Le due superfici che definiscono il volume costruito della stazione sono formate essenzialmente da tori ad assi verticali con caratteristiche geometriche differenti tra loro: un toro è una superficie di rivoluzione generata da un cerchio che gira attorno ad una linea retta situata nel suo piano e che non passa dal suo centro. L’intersezione dei due tori, ognuno dei quali forma una facciata, definisce la curva di colmo della stazione.
Le due facciate sono rivestite con pannelli disegnati specificamente in base alle famiglie di curve inscritte nelle superfici toriche. La natura di questi tracciati ha avuto una grande importanza per poter sviluppare e ripetere gli elementi da essi identificati.
I paralleli sono definiti dall’intersezione tra le superfici toriche e i piani perpendicolari all’asse del toro. I paralleli sono dei cerchi corrispondenti alla faccia interna del rivestimento opaco.
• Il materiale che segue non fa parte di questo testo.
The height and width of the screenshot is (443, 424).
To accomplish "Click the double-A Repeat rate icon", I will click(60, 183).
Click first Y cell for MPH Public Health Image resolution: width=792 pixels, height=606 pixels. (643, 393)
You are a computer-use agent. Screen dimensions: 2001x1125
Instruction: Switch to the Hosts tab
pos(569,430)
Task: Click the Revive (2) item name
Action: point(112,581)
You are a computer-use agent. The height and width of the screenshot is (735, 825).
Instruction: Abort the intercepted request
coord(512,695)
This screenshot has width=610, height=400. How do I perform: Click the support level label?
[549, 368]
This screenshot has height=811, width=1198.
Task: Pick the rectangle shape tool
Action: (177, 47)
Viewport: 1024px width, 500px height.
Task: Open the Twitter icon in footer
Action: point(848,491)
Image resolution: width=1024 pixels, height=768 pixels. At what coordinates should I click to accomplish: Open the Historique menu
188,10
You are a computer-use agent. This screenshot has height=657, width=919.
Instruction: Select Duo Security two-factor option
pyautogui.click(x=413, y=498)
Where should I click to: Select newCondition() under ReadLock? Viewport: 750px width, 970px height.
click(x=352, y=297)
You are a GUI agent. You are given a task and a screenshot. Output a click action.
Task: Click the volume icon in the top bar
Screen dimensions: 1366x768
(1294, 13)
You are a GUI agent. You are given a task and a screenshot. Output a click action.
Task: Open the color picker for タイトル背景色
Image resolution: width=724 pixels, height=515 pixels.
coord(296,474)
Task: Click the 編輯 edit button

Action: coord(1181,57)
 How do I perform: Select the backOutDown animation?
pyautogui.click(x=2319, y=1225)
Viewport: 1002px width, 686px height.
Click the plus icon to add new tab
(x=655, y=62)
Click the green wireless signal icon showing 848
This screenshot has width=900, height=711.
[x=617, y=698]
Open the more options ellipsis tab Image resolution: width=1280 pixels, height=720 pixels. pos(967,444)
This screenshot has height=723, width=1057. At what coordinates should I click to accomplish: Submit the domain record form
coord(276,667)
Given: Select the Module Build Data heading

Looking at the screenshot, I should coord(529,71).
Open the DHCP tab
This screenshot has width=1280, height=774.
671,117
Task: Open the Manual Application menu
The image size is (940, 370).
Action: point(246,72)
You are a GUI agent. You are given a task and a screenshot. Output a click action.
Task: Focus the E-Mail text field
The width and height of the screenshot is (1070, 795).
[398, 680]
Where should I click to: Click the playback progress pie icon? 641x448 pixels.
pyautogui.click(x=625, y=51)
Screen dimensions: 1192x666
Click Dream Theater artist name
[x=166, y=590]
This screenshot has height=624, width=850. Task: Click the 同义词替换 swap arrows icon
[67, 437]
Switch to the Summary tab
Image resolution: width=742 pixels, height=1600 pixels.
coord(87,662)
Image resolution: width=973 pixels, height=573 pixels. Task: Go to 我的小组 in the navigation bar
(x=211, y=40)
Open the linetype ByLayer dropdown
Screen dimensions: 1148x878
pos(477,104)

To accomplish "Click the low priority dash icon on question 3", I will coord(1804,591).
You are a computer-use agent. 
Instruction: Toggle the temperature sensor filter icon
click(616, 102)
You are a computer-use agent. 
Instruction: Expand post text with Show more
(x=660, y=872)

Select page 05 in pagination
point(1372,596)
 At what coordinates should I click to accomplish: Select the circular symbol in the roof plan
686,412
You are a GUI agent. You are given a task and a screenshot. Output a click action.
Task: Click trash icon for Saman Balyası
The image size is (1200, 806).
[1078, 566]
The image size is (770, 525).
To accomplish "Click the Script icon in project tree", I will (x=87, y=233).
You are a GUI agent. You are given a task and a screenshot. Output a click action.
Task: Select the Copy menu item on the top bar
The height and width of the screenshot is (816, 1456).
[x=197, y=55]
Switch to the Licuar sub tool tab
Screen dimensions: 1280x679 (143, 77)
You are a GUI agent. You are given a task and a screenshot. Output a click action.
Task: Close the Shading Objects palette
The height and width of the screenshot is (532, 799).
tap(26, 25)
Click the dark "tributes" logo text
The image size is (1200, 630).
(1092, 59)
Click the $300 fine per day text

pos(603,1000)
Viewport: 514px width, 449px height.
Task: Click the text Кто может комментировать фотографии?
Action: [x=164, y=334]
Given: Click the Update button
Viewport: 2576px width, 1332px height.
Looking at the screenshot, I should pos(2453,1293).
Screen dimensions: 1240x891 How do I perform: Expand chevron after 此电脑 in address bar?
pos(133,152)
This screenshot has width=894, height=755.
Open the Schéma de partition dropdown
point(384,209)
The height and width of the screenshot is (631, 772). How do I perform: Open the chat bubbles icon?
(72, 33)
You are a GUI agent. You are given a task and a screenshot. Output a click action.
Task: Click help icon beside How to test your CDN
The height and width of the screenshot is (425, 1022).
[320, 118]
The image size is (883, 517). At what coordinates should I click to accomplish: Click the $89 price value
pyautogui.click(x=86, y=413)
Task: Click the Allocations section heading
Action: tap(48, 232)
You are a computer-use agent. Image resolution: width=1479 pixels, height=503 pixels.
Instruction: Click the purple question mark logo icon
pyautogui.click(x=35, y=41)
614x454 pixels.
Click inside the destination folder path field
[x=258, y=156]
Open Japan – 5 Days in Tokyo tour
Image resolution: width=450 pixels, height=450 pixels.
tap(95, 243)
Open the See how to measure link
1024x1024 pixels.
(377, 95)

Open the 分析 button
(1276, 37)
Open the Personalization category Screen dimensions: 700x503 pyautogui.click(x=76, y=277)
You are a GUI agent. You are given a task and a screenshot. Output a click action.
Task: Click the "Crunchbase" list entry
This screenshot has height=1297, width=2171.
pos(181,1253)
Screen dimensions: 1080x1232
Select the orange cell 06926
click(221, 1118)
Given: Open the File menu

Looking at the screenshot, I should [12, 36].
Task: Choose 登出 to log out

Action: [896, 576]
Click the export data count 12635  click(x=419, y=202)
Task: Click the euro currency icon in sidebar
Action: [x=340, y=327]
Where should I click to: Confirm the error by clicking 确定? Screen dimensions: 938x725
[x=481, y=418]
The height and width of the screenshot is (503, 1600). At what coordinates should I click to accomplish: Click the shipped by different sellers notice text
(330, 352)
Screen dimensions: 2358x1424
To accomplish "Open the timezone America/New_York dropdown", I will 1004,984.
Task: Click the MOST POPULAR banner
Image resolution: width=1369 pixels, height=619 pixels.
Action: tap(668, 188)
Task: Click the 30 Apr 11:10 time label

Le sfaccettature definite dai paralleli, sono coniche e sviluppabili.
I meridiani sono definiti dall’intersezione tra le superfici toriche e i piani che contengono l’asse del toro. I meridiani definiscono sulla superficie del toro delle sfaccettature cilindriche a base ellittica, anche esse sviluppabili.
Le sfaccettature definite dall’intersezione di meridiani e paralleli sono piane.
La facciata trasparente nord  presenta nel dettaglio una geometria a Z sulla sua sezione verticale, in cui i punti esterni sono posizionati su un toro di 17m di raggio e i punti interni si situano su un toro di 16,8m di raggio. La vetrata è quindi contenuta nello spazio definito da queste due superfici toroidali. I vetri sono sostenuti da una struttura con montanti ad arco correnti lineari e tramite attacchi puntuali che fungono anche da distanziatori nei punti in cui i pannelli vetrati si sovrappongono l’uno all’altro. Pertanto il toro, definito dagli archi, rappresenta il piano di riferimento per la costruzione geometrica e pratica della facciata.
La facciata opaca sud è rivestita esternamente con pannelli di alluminio, sostenuti da una struttura analoga alla facciata nord, completata internamente dalla struttura di sostegno al rivestimento interno. Dalla curva di colmo passano solo due tori: la definizione della superficie interna del rivestimento opaco non è quindi potuta essere di tipo torico.
Le linee "parallele al colmo" sono per definizione parallele alla stessa superficie toroidale, questo significa che il lato interno dei vetri non è parallelo al lato superiore dei vetri, ma  la mancanza di allineamento è inferiore alle tolleranze di costruzione autorizzate e quindi trascurabile.  Dato che i pannelli sono rettangoli, i loro lati tagliano il piano dell’arco con angoli variabili a seconda delle posizioni. La superficie definita dalla parallela interna e dalla parallela esterna non è piana e quindi il pannello di vetro rettangolare, di lunghezza massima di 3 m, è stato leggermente fresato per adattarlo alla geometria complessiva.
Le sezioni delle traverse, per allinearsi al concetto di "parallele al colmo", all’interno e all’esterno del rivestimento della facciata, devono avere un angolo costante con la perpendicolare dell’arco nel piano. Questo significa che le traverse sono curvate nelle due direzioni per seguire la geometria del toro e fresate per ottenere un angolo costante.